Ucraina: la macchina della solidarietà deve andare avanti

Monterotondo: Oltre sessanta i rifugiati nel nostro territorio che sognano di tornare a casa

Foto regione.lazio.it

Non volevo crederci neppure io; con la Russia siamo imparentati, io stessa sono per metà ucraina e per metà russa”: Krystyna Samoylenko, 29 anni di cui tredici trascorsi in Italia, non nasconde l’emozione nel ricordare il momento in cui, quasi un anno fa, ha dovuto accettare che le truppe russe stessero realmente invadendo i territori ucraini. “Mio zio ha perso mezza casa, sopravvivendo solo per una questione di fortuna: aveva un villino in una zona residenziale; un aereo è entrato a bassa quota per non essere intercettato dai radar e ha sganciato due bombe. Ho cugini che continuano a combattere”.

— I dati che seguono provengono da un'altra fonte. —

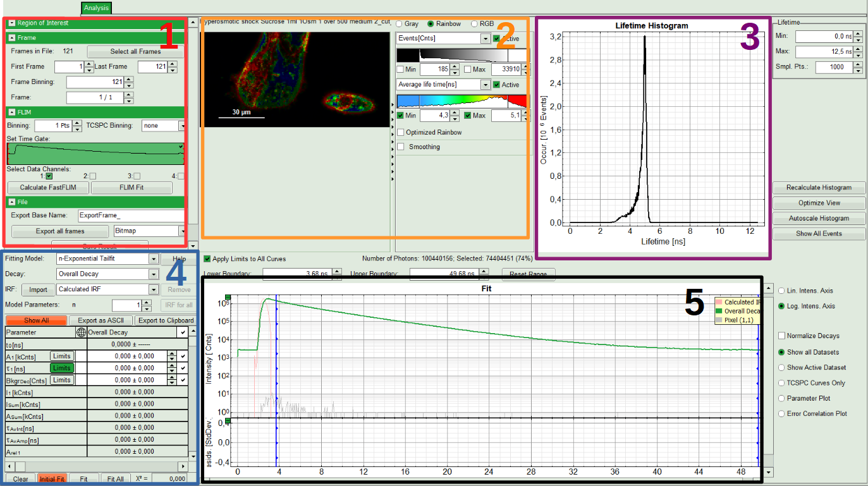Select the Lin. Intens. Axis option
The width and height of the screenshot is (868, 486).
coord(782,291)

I racconti di Krystyna sembrano presi dalla pagine di un libro di storia: “Dall’oggi al domani le mie amiche hanno dovuto abbandonare tutto – la propria casa, la propria vita – e andare via solo con i soldi che avevano sul conto corrente. C’è chi ha lasciato il proprio marito a combattere, chi il proprio fratello. Mio padre era colonnello ed è venuto a mancare due anni fa: mi chiedo se sia stato meglio così perché sicuramente non sarebbe stato fermo”.

Il conflitto russo – ucraino, iniziato nel 2014 e degenerato il 20 febbraio 2022, ha lasciato gli stessi ucraini increduli: “Nessuno pensava che si sarebbe potuti arrivare a questo – continua Krystyna, maestra di ginnastica ritmica e artistica a Monterotondo – All’inizio si scherzava con la mia amica sul fare un passaporto internazionale alla figlia, poi si parlava di come scappare attraverso i corridoi di evacuazione”.

Sono circa una sessantina i rifugiati ucraini accolti a Monterotondo e dintorni dall’inizio dell’invasione russa: “Si è parlato sempre di quanti sono arrivati e mai di quanti hanno invece deciso di tornare indietro – sottolinea Krystyna – Scegliere di venire qui, senza parlare una parola di italiano e costretti a dover andare a chiedere i generi di prima necessità non è facile. Si è spesso malignato, soprattutto sui benefici loro offerti. Si pensi piuttosto a quante umiliazioni un rifugiato ha dovuto sopportare: siamo di fronte a persone che, con vite agiate e realizzate, han dovuto rinunciare a tutto. Ecco perché molti hanno scelto di tornare a casa, nonostante la guerra.”

Se da una parte vi è stata una grande movimentazione volontaria di aiuti da parte di tanti, dall’altra non sono mancate alcune difficoltà, come quelle legate alla logistica o alla lingua: “Tante persone, una volta arrivate a stazione Termini, non riuscivano a raggiungere lo stand della Croce Rossa posto all’esterno perché incapaci di capire le indicazioni.”

A poco meno di dodici mesi dall’inizio di tutto però la sensazione è che ci sia così abituati al conflitto da non pensare più che, ospitati vicino a noi, ci siano bambini che chiedono ogni giorno quando potranno tornare a casa o riandare dal proprio papà: “La mia paura più grande è che si familiarizzi a tal punto con certe notizie dal dimenticarsi che c’è una guerra in corso e smettere di fare qualcosa –  continua Krystyna – Il cercare di vivere una vita normale nonostante gli allarmi antiaerei o le macerie di fianco alle proprie abitazioni non vuol dire che sia finita o che non importi più che la Russia voglia portarci via la nostra identità. Gli ucraini vogliono ricominciare a vivere ma non si arrenderanno”.